Untuk menguji gagasan bahwa kaktus akan mendapat manfaat dari dunia yang lebih hangat dan lebih rentan kekeringan, para peneliti yang dipimpin oleh Michiel Pillet dari University of Arizona memeriksa data lebih dari 400 spesies dan menjalankan model yang memproyeksikan bagaimana mereka akan bertahan di abad pertengahan dan seterusnya di bawah skenario emisi gas rumah kaca yang berbeda.

Temuan itu “menggambarkan masa depan yang lebih pesimistis,” menurut penelitian tersebut.

Saat ini, ancaman utama kaktus adalah perluasan pertanian, degradasi lahan, hilangnya keanekaragaman hayati dan pemanenan untuk berbagai penggunaan.

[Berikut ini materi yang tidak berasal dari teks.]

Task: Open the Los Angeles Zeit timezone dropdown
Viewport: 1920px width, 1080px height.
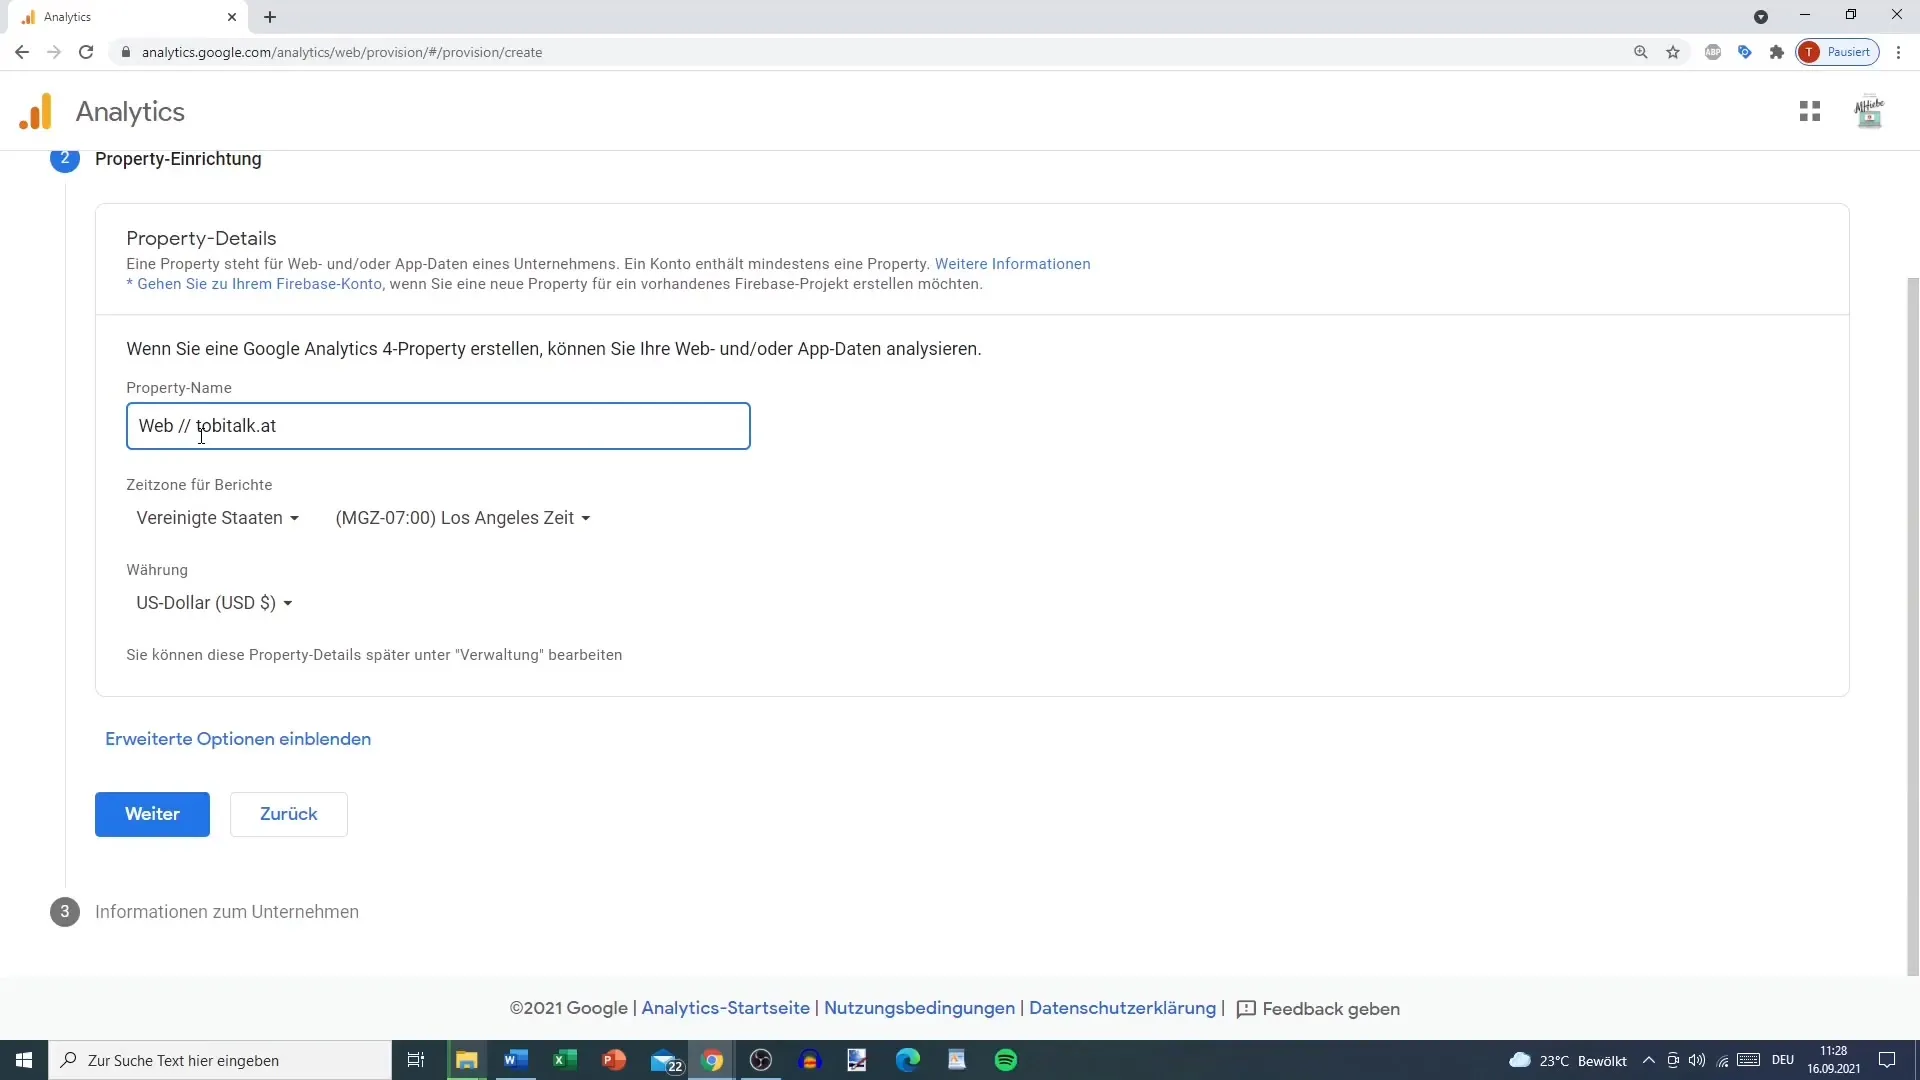Action: pos(463,517)
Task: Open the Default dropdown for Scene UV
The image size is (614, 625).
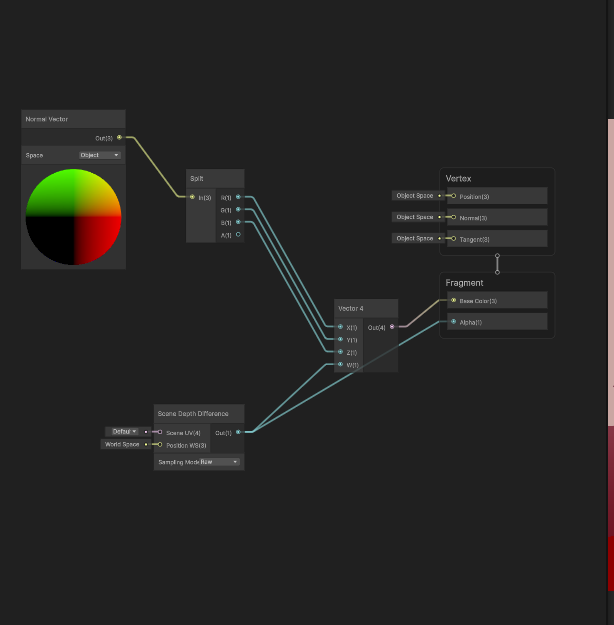Action: point(124,431)
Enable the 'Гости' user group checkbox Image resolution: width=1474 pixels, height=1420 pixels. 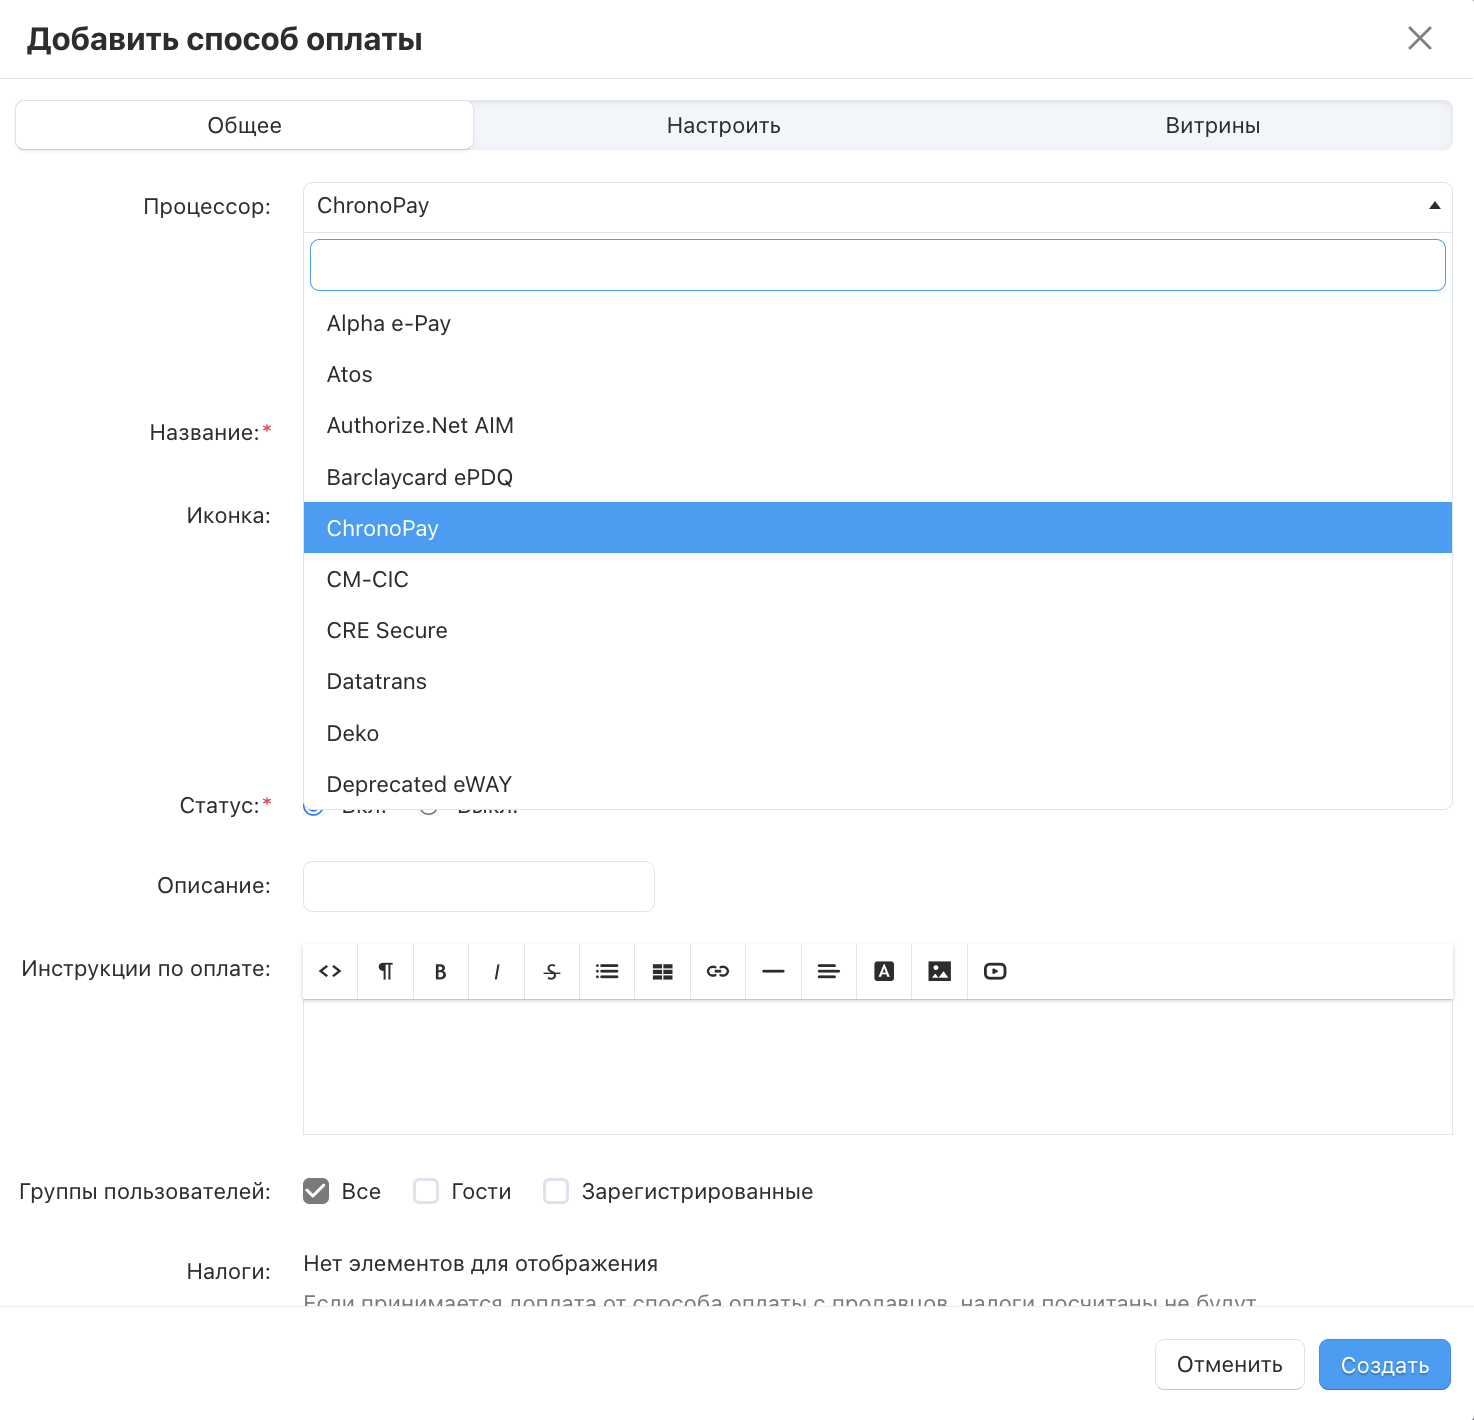point(426,1191)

Bahkan tanpa perubahan iklim, kaktus “adalah salah satu kelompok organisme yang paling terancam punah di planet ini,” dengan lebih dari 30% diklasifikasikan sebagai berisiko kepunahan, para penulis mencatat.

Di bawah skenario emisi moderat sejalan dengan kebijakan saat ini, pemanasan global akan segera menjadi ancaman yang signifikan juga.